If next-generation "ELT" scenarios are to be successful, they need several very important capabilities that are simply non-optional and non-trivial:
- Catalog-aware - The entire application must be coupled to the catalog definitons so that changes in definitions will automatically drive the resolution of their impact. We don't want to go on a submarine hunt to find every place where a particular column is used. The tool should already know.
- Logistical control - the ELT management needs to be able to support hundreds of transforms with arbitrary branches and synchronization
- SQL-generation - from templates that are tied to the catalog - If the table changes, we can propagate the changed automatically into the transforms.
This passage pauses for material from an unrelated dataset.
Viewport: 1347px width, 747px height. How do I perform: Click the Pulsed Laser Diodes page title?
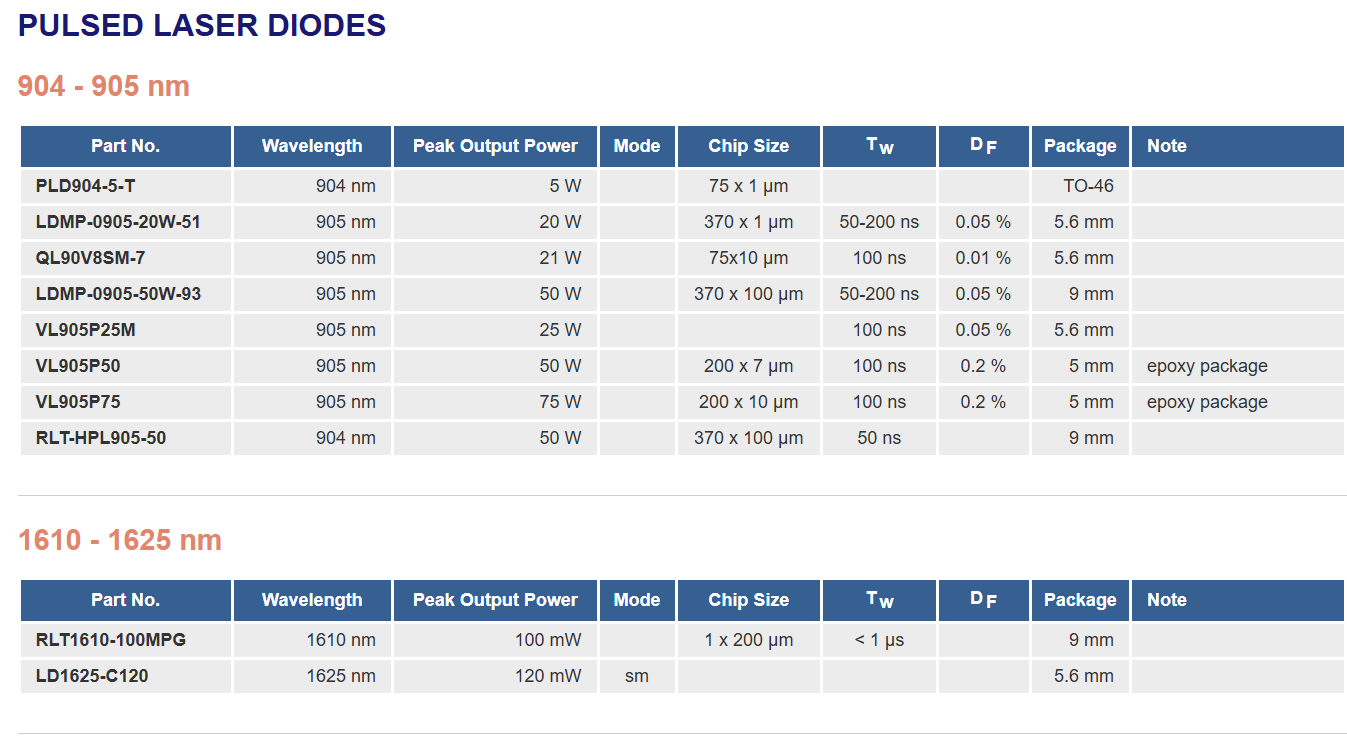(x=202, y=26)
- Proper handling of shared-nothing operations into the target, including virtual transactions that we can replicate to other databases, or rollback completely.
- Treat internal appliance databases as "waypoints" rather than "endpoints". That is, multiple databases are in play and used for various roles, such as intake, intermediate workspace, and persistence. These resources should be configurable and relatively transparent to the tool.
- Support of major patterns such as CDC, Dedupe, column-level scrubs and transforms, masking, column remapping, soft-delete, slowly-changing-dimensions and of course, analytic functions etc.
I am sure the visitors of this blog have even more aspects of a "wish list" that they have implemented (perhaps painfully so) and want more control over the data, its processing logistics and error control and recovery. Feel free to add your own comments and suggestions here.